We’re the only editorial team that does this. There’s no one else who has a data team that works across two titles. It’s kind of like contracting, in that sense, but it doesn’t feel like that here, it definitely feels like two separate titles. We’re quite lucky that there’s very different focusses on what we do for each title – what we can bring to them. But at times, there’s obviously data that both titles will want, and it would be quite silly to replicate our work. But I think we’ve been finding a good balance in how we share that. Luckily, the way that data journalism works across the board is that it’s quite an open space and an open community – The Guardian, The FT – I know the editorial teams across the board here. Most of all try to open up our data. If I did something for The Times, it would be quite natural for us to open up our FOI requests and the data on that story. That’s what is quite unique about the data community.

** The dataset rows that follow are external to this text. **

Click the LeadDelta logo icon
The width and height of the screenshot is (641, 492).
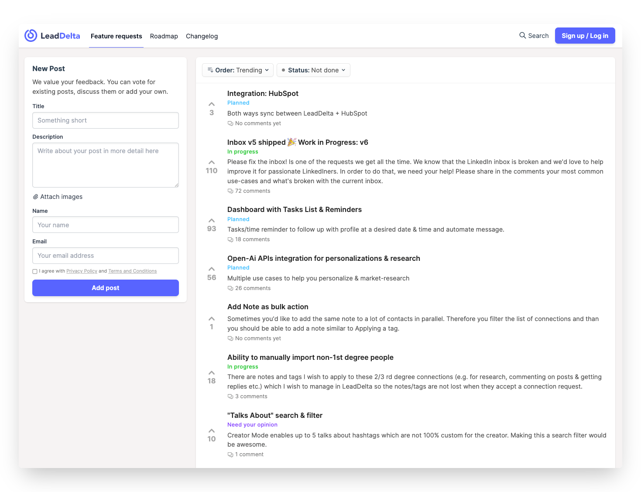[30, 35]
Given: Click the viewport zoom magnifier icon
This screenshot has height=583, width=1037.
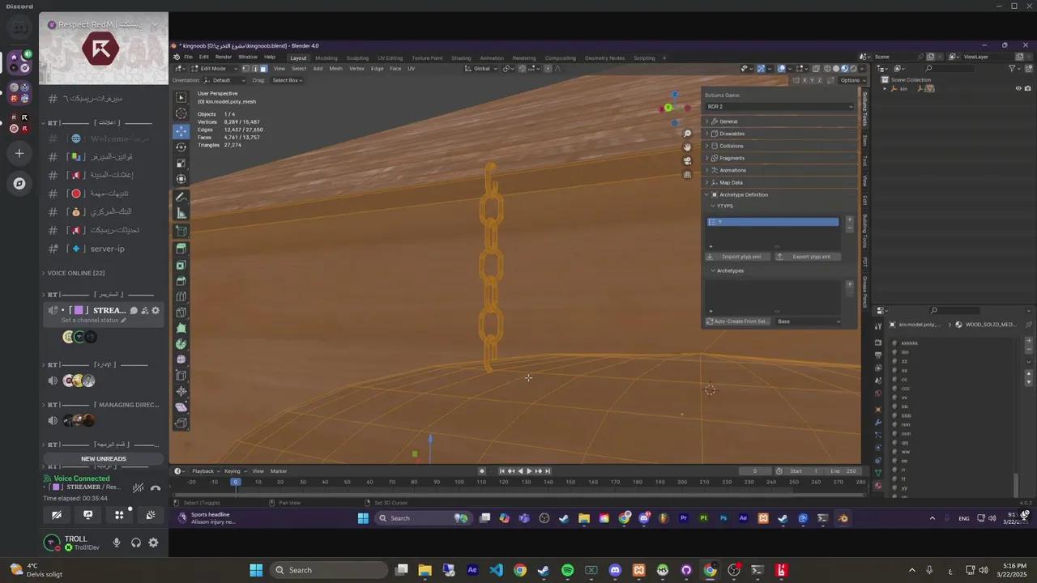Looking at the screenshot, I should 687,134.
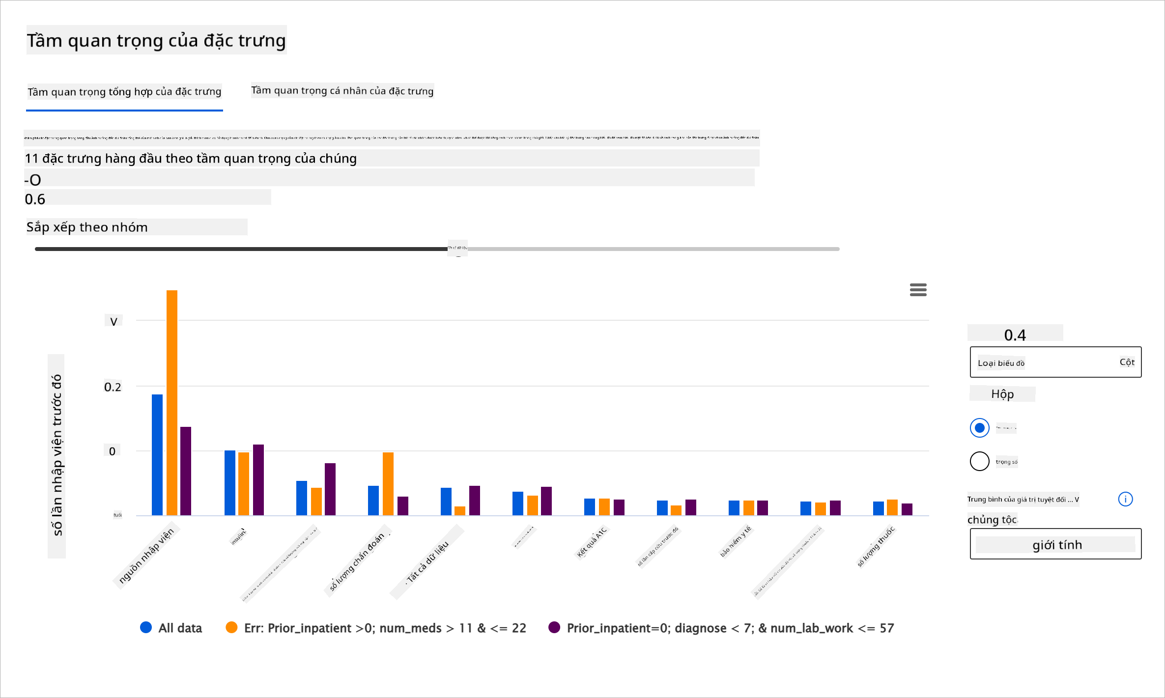This screenshot has width=1165, height=698.
Task: Click purple bar above Kết quả A1C
Action: [x=619, y=507]
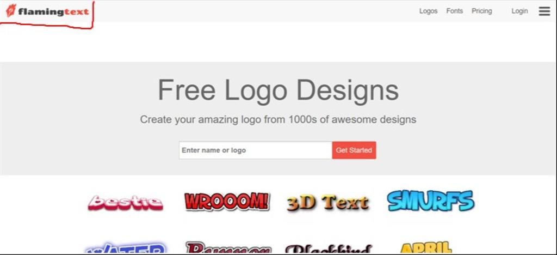Image resolution: width=557 pixels, height=255 pixels.
Task: Pick the 3D Text logo style
Action: point(327,203)
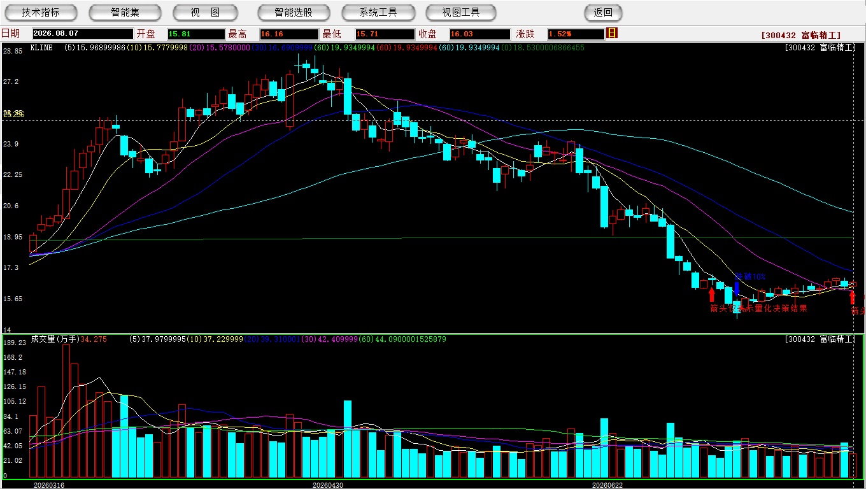Click the 返回 back button
This screenshot has width=866, height=489.
point(603,12)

But it is challenging.

What do you want The Times data team be known for?

I’d love to expand my team even more as I get more resources, and as that’s allocated to us. Basically: I want our team to continually be breaking really great stories, and we want to be doing it in a way in which you couldn’t be doing without computing. Our team is really is brought in to be an investigative team, and we find our best use is when we are doing advanced algorithms, machine learning, modelling – when we’re handling big data, doing things that a human really couldn’t do without computing. That what I want to be known for. We’re still kind of working in an area in which we’re doing some journalism that other journalists could do, so I’d like it to really move further along that line. Doping is one of the biggest examples, but obviously we’ve done a lot of stuff on charity finances, on footballers’ accounts. I’d like to continue that, and I’d like us to get more into visualisation – our team doesn’t do enough due to resources – and I want to focus on stories. But also I’d like to help contribute to the data community and to this paper about creating those journalists that are empowered to be data journalists themselves.
This interview has been edited for clarity and brevity.